Task brief:
Restrict the output to the lines below starting at the one that contains "Trips to Chernobyl (78, 1488)" and ending at the one that contains "Slovakia Trips (15, 1690)", and restate them word for word, both ends included.
○ ○ ○ ○
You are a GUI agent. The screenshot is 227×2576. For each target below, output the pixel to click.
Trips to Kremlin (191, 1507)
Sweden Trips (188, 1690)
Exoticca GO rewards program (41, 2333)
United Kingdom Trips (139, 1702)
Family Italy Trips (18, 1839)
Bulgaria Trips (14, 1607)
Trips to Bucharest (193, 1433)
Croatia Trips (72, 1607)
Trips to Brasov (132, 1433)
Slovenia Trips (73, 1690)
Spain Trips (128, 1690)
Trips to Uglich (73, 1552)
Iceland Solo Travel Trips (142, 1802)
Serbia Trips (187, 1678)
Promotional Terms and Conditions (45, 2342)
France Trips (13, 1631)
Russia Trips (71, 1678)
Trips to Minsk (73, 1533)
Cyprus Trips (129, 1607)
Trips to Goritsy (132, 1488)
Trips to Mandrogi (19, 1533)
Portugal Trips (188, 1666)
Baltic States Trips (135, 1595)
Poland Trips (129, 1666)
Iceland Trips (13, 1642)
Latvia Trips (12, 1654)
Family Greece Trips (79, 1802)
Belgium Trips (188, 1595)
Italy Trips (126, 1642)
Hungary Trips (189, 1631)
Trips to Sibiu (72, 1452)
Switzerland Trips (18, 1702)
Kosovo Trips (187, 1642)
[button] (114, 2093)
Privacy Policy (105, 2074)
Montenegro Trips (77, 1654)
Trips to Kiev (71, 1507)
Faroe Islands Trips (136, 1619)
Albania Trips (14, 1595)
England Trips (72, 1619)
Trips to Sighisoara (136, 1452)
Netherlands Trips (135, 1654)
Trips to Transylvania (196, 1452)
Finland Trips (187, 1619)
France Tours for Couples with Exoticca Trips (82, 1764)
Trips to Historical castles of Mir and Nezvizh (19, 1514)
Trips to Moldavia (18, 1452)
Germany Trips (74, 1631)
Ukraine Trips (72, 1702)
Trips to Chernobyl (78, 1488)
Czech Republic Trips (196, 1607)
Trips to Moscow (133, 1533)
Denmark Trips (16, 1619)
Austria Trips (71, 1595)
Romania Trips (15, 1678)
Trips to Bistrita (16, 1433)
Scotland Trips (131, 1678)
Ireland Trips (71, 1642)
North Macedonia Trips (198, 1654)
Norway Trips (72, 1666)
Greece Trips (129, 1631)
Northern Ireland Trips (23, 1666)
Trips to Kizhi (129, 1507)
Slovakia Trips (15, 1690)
○ ○ ○ ○
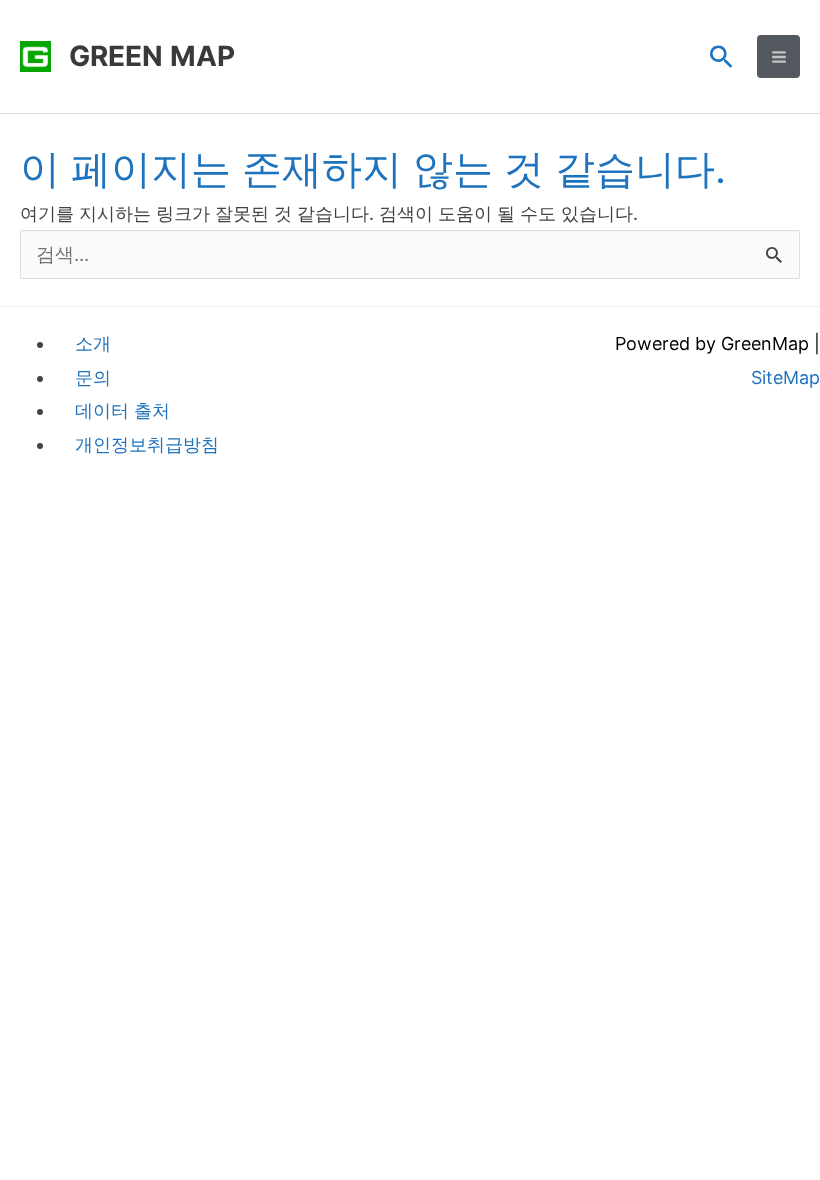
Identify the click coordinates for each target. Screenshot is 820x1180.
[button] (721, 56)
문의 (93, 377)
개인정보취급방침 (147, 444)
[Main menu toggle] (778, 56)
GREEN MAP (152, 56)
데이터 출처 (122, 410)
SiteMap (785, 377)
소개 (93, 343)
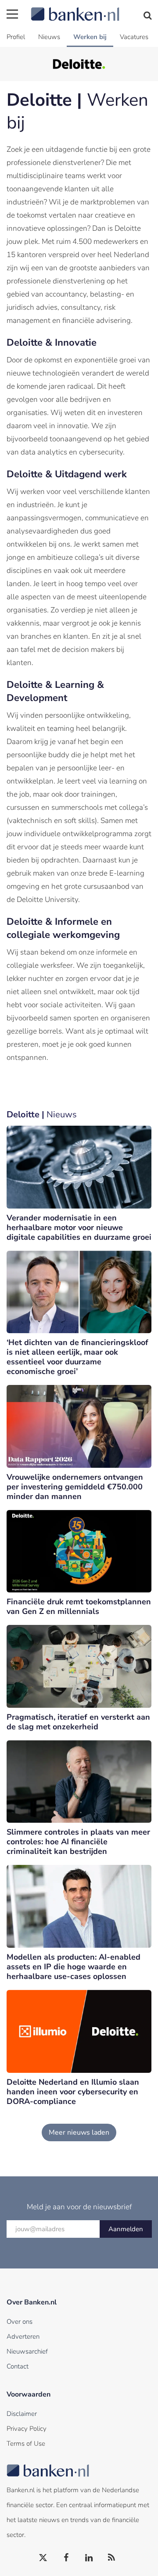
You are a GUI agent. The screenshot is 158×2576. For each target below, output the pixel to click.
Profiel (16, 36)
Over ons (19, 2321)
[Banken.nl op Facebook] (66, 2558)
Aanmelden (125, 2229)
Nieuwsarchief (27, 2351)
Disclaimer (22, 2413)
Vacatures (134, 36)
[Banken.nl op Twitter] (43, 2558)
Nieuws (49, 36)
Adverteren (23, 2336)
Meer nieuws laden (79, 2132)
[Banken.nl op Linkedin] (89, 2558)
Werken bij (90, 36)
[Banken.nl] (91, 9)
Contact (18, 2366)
○ ○ ○ ○
Response box:
Trips to Chernobyl (78, 1488)
Czech Republic Trips (196, 1607)
Trips to Moscow (133, 1533)
Denmark Trips (16, 1619)
Austria Trips (71, 1595)
Romania Trips (15, 1678)
Trips to Bistrita (16, 1433)
Scotland Trips (131, 1678)
Ireland Trips (71, 1642)
North Macedonia Trips (198, 1654)
Norway Trips (72, 1666)
Greece Trips (129, 1631)
Northern Ireland Trips (23, 1666)
Trips to Kizhi (129, 1507)
Slovakia Trips (15, 1690)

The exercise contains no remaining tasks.